* VORLIEGENDER AUSZUG
::::

Ausgerechnet zur Frankfurter Buchmesse werden nacheinander sieben internationale Verleger auf spektakuläre, ja skurrile Weise umgebracht …

Und der Kriminalautor Samuel Linder hat einen Krimi verfasst, in dem genau das beschrieben wird: nämlich wie zur Zeit der Frankfurter Buchmesse sieben Verleger ermordet werden, weil keiner von ihnen sein Manuskript gelesen hat. Der Titel: „Linders Liste“ …

Gerät der Autor damit auch schon in falschen Verdacht? Oder ist der Täter nur ein böswilliger Trittbrettfahrer und Nachahmer?

Einer der schillernsten, amüsantesten Kriminalromane der Gegenwart. Augenzwinkernd, boshaft, doppelbödig, mit ironischem Witz, wie er in unserer Literaturlandschaft selten ist ...

PRESSESTIMMEN:

Peter Schmidt... landet mit "Linders Liste" (Rowohlt) den satirisch-kriminalistisch großen Wurf...

(Hamburger Abendblatt)

::::

* AUFGABE
Stimmen die Aussagen (a), (b) und (c) mit dem Auszug über den Kriminalroman „Linders Liste“ überein? (a) In Samuel Linders Krimi werden sieben Verleger ermordet, weil keiner von ihnen sein Manuskript gelesen hat. (b) Die Verleger werden zur Zeit der Leipziger Buchmesse umgebracht. (c) Die abgedruckte Pressestimme stammt aus dem Hamburger Abendblatt. Beantworten Sie jede Aussage mit Ja oder Nein, und belegen Sie sie mit den entscheidenden Worten des Auszugs als wörtlichem Zitat. Die Einträge sind eigenständiges Material und gehören nicht zum Auszug.

* BEREITGESTELLTE DATEN

::::

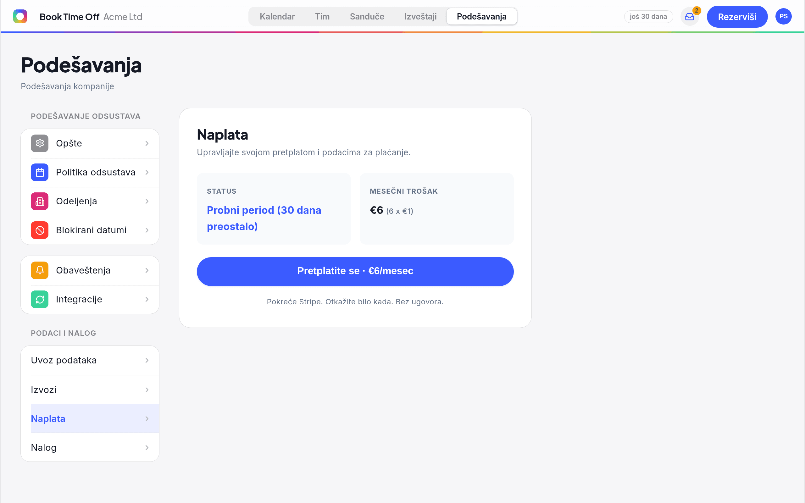
Task: Click the calendar icon for Politika odsustava
Action: (x=40, y=172)
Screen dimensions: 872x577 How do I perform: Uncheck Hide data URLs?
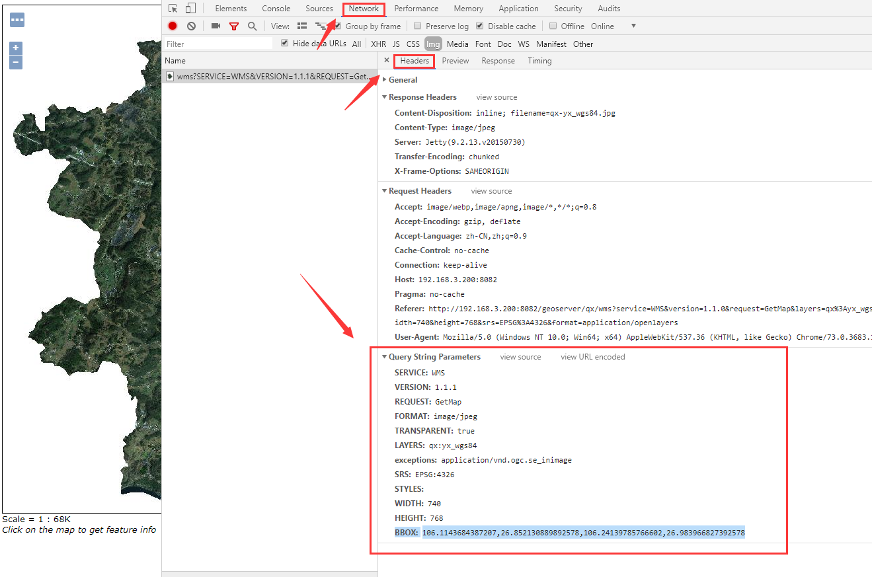(x=284, y=44)
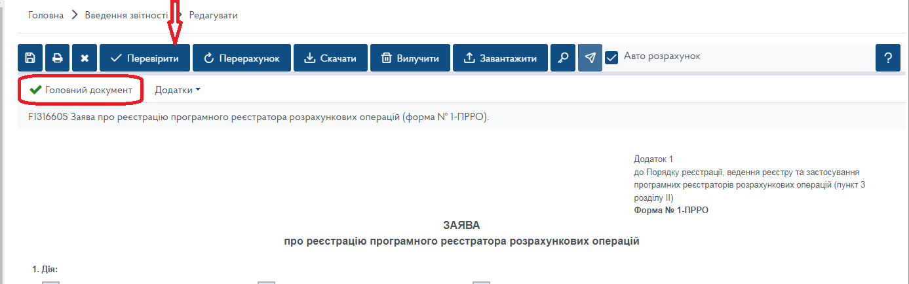Open help via the question mark icon

click(x=887, y=58)
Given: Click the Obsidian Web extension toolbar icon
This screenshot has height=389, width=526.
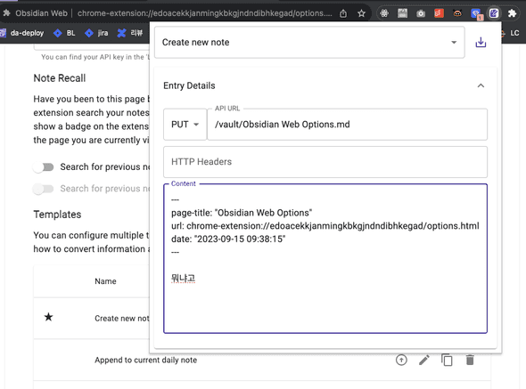Looking at the screenshot, I should click(494, 13).
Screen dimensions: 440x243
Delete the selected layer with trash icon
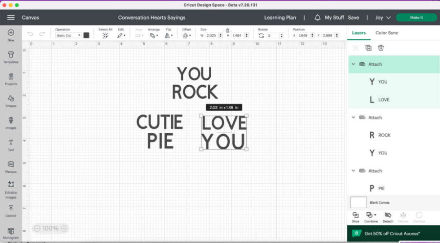381,48
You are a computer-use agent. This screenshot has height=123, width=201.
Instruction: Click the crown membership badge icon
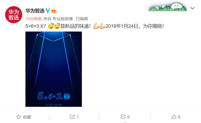54,11
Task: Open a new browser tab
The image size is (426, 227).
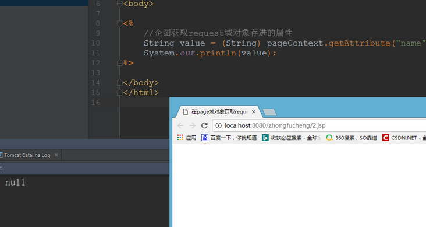Action: coord(269,111)
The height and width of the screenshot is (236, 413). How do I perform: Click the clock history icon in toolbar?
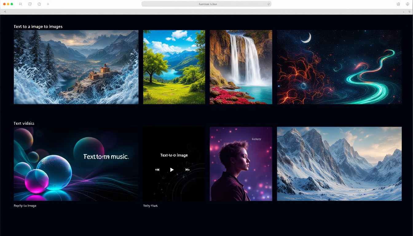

::::

* VOLLSTÄNDIGE ANTWORT
(a) Ja: „weil keiner von ihnen sein Manuskript gelesen hat“
(b) Nein: „Ausgerechnet zur Frankfurter Buchmesse“
(c) Ja: „(Hamburger Abendblatt)“